● 弁護士任官どどいつ(11)
竹内浩史(東京地裁) 
「罪と罰とは どうしてあるの? それを言っちゃあ 終わらない」
 前回、模擬裁判で「そもそも刑罰は何のためかという議論を始める裁判員がいて難航した」と書き、反論を戴いた。実際の裁判員裁判が始まれば、一般市民にとって普段係わり合いのない「刑罰」って何?という疑問は自然と沸いてくるものではないか、刑罰の目的も分からずに評決で「懲役5年6月」とか「無期懲役」まして「死刑」と言えるか、と。その通りだが、模擬裁判の評議では、その議論を始めると時間切れになるし、必須とも思えない。死刑求刑ケースでは、その議論は避けられないだろうが。

 前回の「それにつけても お菓子はカール ならば蛇足と 分かるけど」は、自信作だったが、批判が相次いだ。まず、正しくは「おやつは」カールだとの指摘。そして、意味が分からないとの疑問。さらには、あれはCMの傑作であって蛇足ではないという意見。確かに、あれは主文なのだから蛇足ではあり得ず、理由も傑作だ。言いたかったのは、蛇足かどうかは極端な場合以外は明白ではないという事。井上薫判事は「たとえば、普通の貸金請求事件の判決の理由欄で、自衛隊は憲法違反であるという大判断をする」(「諸君!」1月号)というが、そんな裁判官はいない。

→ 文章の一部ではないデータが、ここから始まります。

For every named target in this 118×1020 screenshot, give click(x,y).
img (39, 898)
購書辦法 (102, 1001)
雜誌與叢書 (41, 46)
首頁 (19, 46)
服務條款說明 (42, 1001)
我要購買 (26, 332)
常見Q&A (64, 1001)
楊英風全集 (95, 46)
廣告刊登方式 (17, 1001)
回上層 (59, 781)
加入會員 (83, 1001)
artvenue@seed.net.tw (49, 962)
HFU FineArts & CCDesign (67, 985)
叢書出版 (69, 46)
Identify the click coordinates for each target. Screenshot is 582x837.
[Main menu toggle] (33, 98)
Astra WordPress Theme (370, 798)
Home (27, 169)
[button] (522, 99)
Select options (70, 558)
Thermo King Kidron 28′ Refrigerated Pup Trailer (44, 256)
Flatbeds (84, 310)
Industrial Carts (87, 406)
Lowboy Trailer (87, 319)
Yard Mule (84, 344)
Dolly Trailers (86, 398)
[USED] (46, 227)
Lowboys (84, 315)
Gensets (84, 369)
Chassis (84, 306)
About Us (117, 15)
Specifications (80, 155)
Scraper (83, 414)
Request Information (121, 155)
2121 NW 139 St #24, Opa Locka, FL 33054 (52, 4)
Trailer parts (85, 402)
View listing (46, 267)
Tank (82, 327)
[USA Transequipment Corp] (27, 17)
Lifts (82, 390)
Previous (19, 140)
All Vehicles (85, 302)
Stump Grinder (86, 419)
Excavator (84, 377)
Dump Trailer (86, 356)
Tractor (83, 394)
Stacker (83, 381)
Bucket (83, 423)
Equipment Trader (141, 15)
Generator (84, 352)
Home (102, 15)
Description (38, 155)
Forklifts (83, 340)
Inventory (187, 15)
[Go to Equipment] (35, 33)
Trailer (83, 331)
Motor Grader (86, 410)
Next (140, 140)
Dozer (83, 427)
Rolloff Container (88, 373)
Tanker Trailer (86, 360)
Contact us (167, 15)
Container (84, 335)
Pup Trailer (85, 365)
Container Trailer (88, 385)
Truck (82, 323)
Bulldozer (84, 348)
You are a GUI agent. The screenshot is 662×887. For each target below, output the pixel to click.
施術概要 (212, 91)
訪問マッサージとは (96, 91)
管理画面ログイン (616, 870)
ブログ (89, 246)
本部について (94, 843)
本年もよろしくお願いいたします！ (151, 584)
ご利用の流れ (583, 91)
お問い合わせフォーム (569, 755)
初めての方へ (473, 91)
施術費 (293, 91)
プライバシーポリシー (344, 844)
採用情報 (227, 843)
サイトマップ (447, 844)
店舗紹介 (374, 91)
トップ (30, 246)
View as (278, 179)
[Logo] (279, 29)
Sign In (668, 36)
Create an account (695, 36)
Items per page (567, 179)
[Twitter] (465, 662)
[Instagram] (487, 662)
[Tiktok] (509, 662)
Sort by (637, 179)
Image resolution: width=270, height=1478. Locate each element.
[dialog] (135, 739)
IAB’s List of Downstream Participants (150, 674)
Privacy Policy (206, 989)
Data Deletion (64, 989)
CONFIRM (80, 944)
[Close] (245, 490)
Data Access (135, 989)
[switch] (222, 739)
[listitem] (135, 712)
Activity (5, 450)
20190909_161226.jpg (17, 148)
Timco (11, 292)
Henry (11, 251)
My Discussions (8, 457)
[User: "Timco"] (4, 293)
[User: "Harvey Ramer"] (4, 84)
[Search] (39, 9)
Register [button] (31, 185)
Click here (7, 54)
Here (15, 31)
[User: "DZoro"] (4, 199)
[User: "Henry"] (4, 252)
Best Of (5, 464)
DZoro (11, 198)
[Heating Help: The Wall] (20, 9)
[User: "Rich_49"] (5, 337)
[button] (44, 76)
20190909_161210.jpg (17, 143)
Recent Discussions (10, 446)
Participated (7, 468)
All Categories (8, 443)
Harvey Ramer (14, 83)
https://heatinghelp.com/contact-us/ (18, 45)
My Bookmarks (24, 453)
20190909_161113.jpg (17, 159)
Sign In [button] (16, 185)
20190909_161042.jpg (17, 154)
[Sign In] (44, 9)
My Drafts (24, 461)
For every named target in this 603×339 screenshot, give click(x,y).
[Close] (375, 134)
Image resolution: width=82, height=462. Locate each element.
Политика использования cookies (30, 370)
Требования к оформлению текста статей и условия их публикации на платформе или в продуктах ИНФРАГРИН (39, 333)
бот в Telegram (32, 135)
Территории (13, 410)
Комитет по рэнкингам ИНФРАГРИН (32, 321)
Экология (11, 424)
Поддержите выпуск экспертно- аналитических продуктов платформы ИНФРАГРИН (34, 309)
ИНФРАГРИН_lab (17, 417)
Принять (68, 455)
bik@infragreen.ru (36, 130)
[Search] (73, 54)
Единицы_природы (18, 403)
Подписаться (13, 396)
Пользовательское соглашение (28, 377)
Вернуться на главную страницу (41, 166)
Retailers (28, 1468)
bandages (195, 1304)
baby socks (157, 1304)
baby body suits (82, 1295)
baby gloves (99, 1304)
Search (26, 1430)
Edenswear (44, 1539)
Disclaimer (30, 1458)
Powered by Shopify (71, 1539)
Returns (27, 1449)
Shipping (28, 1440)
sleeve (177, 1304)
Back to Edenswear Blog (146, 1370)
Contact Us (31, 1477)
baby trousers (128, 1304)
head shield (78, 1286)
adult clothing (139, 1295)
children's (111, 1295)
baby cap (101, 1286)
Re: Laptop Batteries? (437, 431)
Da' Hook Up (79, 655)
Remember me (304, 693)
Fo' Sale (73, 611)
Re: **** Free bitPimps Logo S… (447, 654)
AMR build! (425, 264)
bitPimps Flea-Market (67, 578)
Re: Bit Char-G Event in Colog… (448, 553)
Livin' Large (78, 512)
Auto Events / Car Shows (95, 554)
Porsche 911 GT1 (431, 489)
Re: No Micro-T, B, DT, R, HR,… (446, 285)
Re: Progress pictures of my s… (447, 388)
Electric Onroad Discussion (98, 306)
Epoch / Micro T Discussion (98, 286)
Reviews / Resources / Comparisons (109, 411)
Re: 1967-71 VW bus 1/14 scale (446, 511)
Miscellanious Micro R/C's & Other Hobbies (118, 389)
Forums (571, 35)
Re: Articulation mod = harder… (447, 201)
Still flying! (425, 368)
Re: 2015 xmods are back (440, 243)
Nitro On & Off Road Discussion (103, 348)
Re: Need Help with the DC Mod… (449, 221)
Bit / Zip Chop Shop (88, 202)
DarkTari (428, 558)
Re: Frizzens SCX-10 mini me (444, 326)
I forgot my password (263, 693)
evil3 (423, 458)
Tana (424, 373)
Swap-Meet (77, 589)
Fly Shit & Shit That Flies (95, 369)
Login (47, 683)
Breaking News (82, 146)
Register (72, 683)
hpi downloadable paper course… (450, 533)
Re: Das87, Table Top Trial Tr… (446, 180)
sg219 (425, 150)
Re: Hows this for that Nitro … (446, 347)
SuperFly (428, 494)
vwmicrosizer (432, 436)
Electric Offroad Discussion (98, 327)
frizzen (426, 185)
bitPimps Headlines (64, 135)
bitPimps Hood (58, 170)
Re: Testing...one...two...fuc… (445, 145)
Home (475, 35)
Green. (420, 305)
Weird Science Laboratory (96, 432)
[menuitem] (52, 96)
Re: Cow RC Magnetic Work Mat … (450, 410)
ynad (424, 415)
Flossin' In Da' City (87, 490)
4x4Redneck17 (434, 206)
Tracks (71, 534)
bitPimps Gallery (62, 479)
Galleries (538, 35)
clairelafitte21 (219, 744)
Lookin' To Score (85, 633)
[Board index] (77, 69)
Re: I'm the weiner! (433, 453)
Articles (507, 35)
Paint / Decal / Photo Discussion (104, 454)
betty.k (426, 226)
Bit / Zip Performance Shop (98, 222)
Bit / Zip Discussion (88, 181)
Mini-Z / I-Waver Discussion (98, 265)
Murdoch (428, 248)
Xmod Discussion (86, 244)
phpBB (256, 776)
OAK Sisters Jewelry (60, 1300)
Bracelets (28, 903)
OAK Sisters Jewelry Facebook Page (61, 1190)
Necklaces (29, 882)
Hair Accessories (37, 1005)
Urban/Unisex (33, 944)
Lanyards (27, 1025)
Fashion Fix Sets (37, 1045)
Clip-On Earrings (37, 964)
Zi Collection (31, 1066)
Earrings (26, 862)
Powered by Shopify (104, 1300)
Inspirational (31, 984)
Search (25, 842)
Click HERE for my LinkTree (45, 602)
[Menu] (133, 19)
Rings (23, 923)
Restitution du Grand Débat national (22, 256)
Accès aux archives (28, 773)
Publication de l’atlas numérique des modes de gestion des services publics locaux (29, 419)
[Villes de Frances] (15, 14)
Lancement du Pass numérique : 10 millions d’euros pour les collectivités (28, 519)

「日中冷え込む 上野の森で パンダも独りで 年を越す」
 謹賀新年。今年の「初詣」は上野動物園へ。湯島の官舎から目と鼻の先なので、妻と年間パスポートを買い、1月2日の開園イベントを訪れた。最近は昼間も寒いので、寒さに強い筈のパンダも、ひなたぼっこ好きになったそうだ。去年9月26日、メスのシュアンシュアンが実家のメキシコに帰ってしまい、オスのリンリンだけで寂しく年を越した。解説板によると「中国から新たなパンダが来る可能性はゼロに等しい」という。関係が良好ならば、そんな事はない筈なのだが。このままでは少子化どころか断絶だ。何とかならないものか

「うき世最後の 救いとなるは 個々の判事の 良い心」
 憲法76条3項の「すべて裁判官は、その良心に従ひ」の「良心」は「客観的」良心と解するのが多数説だ。死刑や離婚反対の意見を持つ裁判官がその判決を回避する事は許されないからと説明される。しかし、法に規定がある以上、それは同項後段の「この憲法及び法律にのみ拘束される」と意味が重なる。やはり「主観的」良心も含むと解する方が素直ではないか。あくまで「良心」であって、悪心や偏見ではないのだから問題なかろう。不幸な紛争の事後救済の期待に応えるにも、その方が相応しいように思う。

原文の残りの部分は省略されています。